Durante los primeros años, el cerebro de los niños es extremadamente receptivo y se desarrolla a partir de cada experiencia. Esta plasticidad cerebral significa que cada interacción, incluso con pantallas, contribuye a la formación de conexiones neuronales. Sin embargo, los contenidos audiovisuales dirigidos a este grupo etario no son simples estímulos; están diseñados para captar y mantener la atención a través de colores brillantes, sonidos atractivos y recompensas inmediatas.
La pregunta de si este fenómeno puede considerarse «adicción» es compleja. Desde un enfoque clínico, el término debe usarse con cautela. La adicción implica un control perdido y una priorización de la conducta a expensas de otras actividades. En el caso de los más pequeños, son los adultos quienes regulan su tiempo frente a las pantallas, lo que hace inadecuado hablar de adicción en un sentido estricto. No obstante, sí se pueden identificar patrones problemáticos de uso, como irritabilidad al retirar el dispositivo o dificultad para disfrutar de actividades sin él.
Las recomendaciones de los expertos sugieren evitar la exposición a pantallas antes de los dos años y, a partir de esa edad, limitar su uso a periodos breves y supervisados. Es importante considerar no solo el tiempo de uso, sino también la calidad y el contexto en el que se consume dicho contenido.

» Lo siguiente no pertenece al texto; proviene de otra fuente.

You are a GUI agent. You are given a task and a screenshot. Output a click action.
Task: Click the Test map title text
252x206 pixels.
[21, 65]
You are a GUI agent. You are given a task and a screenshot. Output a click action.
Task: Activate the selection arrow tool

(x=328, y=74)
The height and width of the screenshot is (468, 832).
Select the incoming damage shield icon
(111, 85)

El mal uso de las pantallas puede tener consecuencias negativas, como afectar la atención sostenida, alterar los patrones de sueño, y disminuir la tolerancia a la frustración. Además, el tiempo que un niño invierte frente a una pantalla es tiempo que no dedica al juego activo y social, elementos fundamentales para su desarrollo emocional y social.

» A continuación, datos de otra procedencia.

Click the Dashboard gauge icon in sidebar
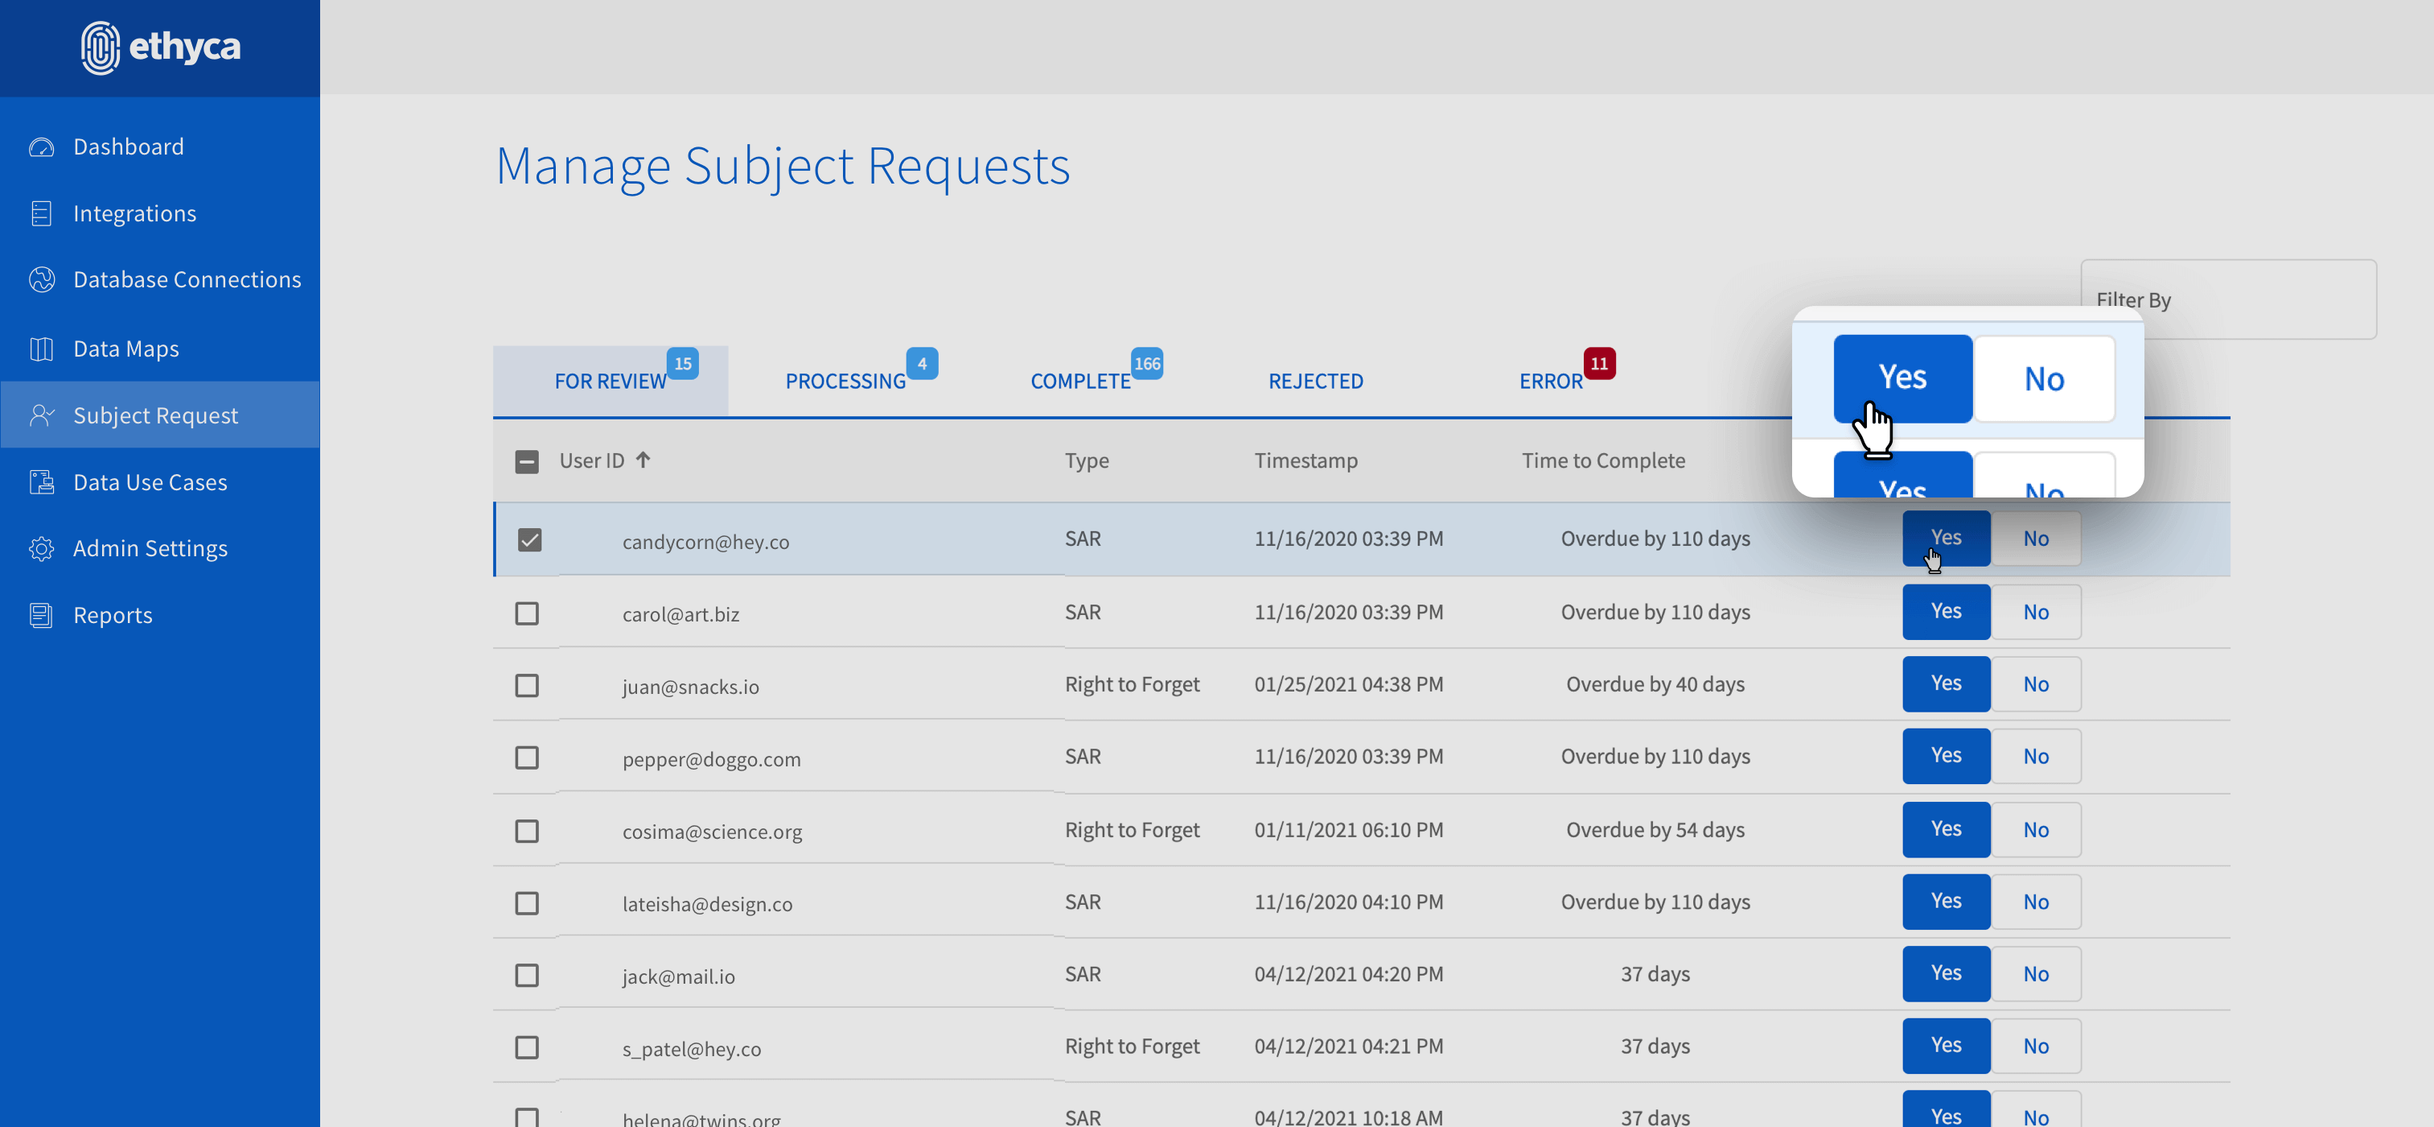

En lugar de prohibiciones, se deben establecer límites claros y acompañar a los niños en su experiencia con la tecnología. La presencia activa del adulto durante el uso de dispositivos puede convertir esta actividad en un momento compartido, enriqueciendo la interacción. Asimismo, es esencial ofrecer alternativas atractivas como el juego libre, la lectura, y la exploración del entorno.

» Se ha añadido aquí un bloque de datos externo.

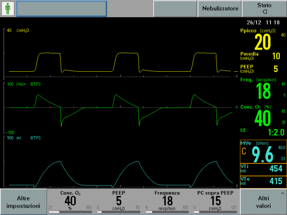Select the VTi inspired volume reading
The height and width of the screenshot is (215, 287).
(x=262, y=169)
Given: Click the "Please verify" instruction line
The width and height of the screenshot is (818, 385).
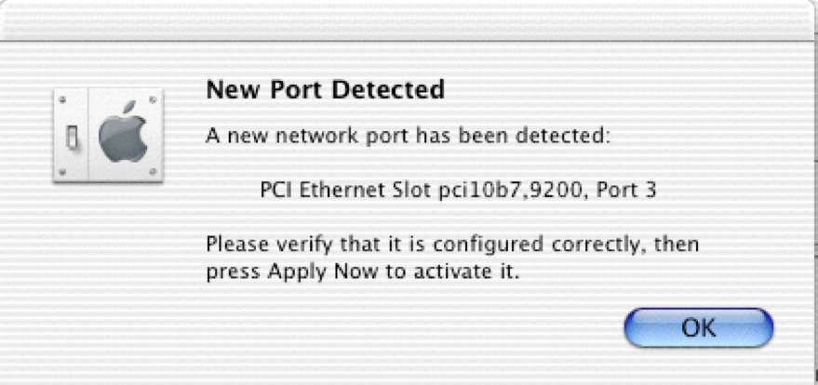Looking at the screenshot, I should [x=451, y=245].
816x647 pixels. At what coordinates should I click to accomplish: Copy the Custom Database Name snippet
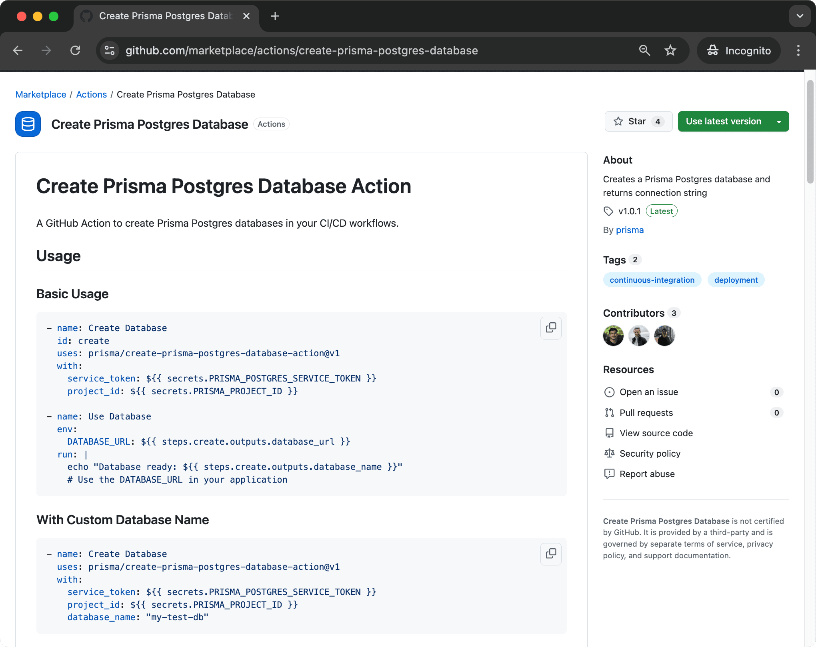coord(551,554)

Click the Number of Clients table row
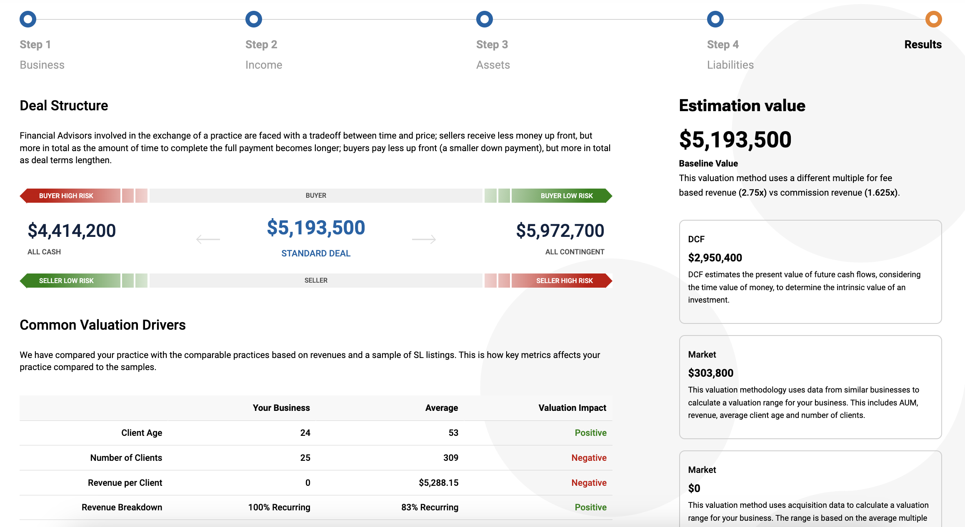pos(316,458)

Finalmente, aunque los niños menores de seis años no pueden ser considerados adictos a las pantallas en términos clínicos, sí hay un riesgo de que se desarrollen dinámicas de dependencia si estas ocupan un lugar central en su vida. Con la información adecuada y un acompañamiento coherente, la tecnología puede integrarse de manera equilibrada, sin sustituir el vínculo humano y la presencia de adultos en el desarrollo de los más pequeños.